> [EXERCISE DIRECTIONS]: Return the records below verbatim, starting at the line that contains "Given: Select the Women's Plus fit type" and ending at the last line of the records.
======== PROVIDED DATA ========
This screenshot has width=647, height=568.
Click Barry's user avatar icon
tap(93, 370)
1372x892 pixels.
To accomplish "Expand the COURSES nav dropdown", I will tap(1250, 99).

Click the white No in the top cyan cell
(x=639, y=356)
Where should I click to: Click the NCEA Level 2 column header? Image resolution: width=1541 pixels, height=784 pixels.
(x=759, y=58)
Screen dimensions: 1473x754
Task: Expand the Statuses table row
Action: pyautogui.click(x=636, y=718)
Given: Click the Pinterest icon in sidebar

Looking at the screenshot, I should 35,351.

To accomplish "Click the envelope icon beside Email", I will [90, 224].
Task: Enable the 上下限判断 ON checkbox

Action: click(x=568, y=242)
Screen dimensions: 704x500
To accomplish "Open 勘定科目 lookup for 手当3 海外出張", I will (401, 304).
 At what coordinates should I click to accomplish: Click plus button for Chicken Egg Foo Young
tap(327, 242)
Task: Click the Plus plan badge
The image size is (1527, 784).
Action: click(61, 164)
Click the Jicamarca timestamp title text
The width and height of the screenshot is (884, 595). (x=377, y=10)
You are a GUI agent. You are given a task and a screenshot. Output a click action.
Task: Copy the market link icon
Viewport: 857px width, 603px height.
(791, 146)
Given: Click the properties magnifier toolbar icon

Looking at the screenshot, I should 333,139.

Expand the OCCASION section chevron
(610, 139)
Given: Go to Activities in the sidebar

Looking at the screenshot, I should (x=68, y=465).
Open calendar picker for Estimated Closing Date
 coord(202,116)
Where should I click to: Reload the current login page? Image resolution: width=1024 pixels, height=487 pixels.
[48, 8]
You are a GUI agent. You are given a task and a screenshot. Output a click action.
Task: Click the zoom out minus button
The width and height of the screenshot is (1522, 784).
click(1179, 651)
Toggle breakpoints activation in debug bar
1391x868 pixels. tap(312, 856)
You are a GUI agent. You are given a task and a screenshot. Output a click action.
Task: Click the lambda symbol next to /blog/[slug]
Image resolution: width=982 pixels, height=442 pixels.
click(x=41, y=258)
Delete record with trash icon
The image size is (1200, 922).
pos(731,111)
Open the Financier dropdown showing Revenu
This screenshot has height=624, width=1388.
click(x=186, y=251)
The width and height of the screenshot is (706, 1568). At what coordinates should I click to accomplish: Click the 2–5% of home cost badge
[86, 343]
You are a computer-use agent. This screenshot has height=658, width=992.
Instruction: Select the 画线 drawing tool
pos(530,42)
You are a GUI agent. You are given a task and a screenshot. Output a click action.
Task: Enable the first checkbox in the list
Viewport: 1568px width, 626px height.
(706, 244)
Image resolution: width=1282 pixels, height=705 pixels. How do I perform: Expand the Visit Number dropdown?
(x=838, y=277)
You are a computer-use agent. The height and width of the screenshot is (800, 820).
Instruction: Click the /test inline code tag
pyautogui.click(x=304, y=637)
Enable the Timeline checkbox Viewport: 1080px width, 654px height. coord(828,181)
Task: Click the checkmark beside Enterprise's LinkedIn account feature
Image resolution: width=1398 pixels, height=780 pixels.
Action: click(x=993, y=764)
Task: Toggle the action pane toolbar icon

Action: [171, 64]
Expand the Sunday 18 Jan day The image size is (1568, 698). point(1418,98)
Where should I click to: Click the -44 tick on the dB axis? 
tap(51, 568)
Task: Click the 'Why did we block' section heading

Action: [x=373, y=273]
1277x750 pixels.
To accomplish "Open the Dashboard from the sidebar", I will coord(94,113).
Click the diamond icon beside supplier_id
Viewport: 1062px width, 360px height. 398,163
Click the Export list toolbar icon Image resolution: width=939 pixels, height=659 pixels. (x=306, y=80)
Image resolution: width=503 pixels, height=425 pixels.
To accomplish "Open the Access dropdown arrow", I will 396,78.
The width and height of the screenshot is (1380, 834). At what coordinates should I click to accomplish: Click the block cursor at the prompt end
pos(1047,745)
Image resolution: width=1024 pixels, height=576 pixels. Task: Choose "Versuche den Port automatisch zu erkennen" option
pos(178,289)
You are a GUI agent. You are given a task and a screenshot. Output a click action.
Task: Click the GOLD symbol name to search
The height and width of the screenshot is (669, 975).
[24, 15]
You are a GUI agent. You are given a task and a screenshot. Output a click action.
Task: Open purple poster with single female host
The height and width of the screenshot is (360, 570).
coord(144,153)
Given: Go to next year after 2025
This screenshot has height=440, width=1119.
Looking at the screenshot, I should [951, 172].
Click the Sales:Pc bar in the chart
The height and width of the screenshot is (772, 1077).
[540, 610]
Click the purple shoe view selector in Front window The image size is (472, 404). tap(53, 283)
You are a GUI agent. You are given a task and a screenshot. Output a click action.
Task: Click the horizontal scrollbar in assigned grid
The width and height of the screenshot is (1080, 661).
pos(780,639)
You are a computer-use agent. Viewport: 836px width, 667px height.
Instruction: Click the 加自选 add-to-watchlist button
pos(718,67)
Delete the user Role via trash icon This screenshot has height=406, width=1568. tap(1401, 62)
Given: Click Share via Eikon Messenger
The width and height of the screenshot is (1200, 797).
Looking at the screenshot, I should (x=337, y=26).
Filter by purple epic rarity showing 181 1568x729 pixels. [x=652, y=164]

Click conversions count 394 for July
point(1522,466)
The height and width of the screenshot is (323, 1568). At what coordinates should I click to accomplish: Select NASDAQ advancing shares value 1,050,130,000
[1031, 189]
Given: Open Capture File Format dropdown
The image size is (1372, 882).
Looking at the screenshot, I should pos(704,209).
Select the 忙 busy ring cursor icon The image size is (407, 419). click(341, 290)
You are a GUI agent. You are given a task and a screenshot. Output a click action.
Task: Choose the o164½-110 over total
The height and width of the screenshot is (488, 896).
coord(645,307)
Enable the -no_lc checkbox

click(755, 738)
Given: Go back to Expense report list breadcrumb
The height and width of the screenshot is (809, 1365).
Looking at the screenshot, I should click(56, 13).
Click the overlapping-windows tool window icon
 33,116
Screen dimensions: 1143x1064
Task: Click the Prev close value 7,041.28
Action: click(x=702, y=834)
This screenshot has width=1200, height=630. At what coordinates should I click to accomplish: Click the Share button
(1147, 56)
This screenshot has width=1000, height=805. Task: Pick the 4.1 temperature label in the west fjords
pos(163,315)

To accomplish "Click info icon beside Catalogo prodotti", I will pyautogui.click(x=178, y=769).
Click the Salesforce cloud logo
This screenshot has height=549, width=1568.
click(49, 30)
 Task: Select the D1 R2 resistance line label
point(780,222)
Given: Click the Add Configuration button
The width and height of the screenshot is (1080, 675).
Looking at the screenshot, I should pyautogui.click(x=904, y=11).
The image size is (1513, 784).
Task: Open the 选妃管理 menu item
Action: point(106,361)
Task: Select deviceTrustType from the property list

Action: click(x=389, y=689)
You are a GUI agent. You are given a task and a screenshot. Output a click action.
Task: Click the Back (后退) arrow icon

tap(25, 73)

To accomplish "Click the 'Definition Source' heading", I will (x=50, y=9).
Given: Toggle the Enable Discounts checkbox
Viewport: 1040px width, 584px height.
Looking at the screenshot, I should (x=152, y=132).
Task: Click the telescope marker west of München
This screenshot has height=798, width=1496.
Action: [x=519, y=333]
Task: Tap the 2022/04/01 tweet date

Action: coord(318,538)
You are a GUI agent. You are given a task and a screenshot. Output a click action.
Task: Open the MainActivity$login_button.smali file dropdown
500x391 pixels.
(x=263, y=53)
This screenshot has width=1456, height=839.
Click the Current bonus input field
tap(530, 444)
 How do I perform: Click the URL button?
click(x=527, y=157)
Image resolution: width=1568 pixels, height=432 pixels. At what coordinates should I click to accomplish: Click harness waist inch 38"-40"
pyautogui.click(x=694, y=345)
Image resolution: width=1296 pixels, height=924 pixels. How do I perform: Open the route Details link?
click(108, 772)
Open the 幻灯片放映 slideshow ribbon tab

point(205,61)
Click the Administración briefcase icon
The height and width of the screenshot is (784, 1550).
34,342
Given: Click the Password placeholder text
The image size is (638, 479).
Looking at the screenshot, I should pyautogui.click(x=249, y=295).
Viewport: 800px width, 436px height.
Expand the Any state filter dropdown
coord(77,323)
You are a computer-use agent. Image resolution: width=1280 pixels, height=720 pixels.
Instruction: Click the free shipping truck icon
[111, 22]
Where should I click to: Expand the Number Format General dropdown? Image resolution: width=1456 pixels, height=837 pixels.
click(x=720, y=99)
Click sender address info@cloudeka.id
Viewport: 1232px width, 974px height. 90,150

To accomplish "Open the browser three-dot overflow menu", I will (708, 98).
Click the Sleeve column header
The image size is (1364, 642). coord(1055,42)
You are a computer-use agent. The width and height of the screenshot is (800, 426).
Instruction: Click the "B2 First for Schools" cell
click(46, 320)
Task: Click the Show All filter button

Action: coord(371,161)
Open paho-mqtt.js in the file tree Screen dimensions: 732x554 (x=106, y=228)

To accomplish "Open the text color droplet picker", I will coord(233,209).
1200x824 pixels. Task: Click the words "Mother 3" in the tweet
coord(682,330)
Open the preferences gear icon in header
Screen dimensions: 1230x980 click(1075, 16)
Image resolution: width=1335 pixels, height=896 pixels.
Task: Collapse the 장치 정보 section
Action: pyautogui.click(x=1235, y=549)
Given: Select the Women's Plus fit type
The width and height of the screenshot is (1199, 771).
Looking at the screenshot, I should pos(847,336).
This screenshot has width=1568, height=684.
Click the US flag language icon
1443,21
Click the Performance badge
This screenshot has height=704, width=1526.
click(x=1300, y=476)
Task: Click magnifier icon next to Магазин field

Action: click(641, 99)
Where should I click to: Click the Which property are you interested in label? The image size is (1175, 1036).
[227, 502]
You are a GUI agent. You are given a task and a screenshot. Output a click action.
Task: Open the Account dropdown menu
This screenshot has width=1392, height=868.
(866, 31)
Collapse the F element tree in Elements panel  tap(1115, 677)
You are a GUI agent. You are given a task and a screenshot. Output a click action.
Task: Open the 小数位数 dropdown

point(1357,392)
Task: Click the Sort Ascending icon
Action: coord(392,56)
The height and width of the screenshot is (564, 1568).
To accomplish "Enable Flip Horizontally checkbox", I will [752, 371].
========
> [ANSWER]:
Given: Select the Women's Plus fit type
The width and height of the screenshot is (1199, 771).
Looking at the screenshot, I should pos(847,336).
This screenshot has width=1568, height=684.
Click the US flag language icon
1443,21
Click the Performance badge
This screenshot has height=704, width=1526.
click(x=1300, y=476)
Task: Click magnifier icon next to Магазин field

Action: click(641, 99)
Where should I click to: Click the Which property are you interested in label? The image size is (1175, 1036).
[227, 502]
You are a GUI agent. You are given a task and a screenshot. Output a click action.
Task: Open the Account dropdown menu
This screenshot has width=1392, height=868.
(866, 31)
Collapse the F element tree in Elements panel  tap(1115, 677)
You are a GUI agent. You are given a task and a screenshot. Output a click action.
Task: Open the 小数位数 dropdown

point(1357,392)
Task: Click the Sort Ascending icon
Action: coord(392,56)
The height and width of the screenshot is (564, 1568).
To accomplish "Enable Flip Horizontally checkbox", I will [752, 371].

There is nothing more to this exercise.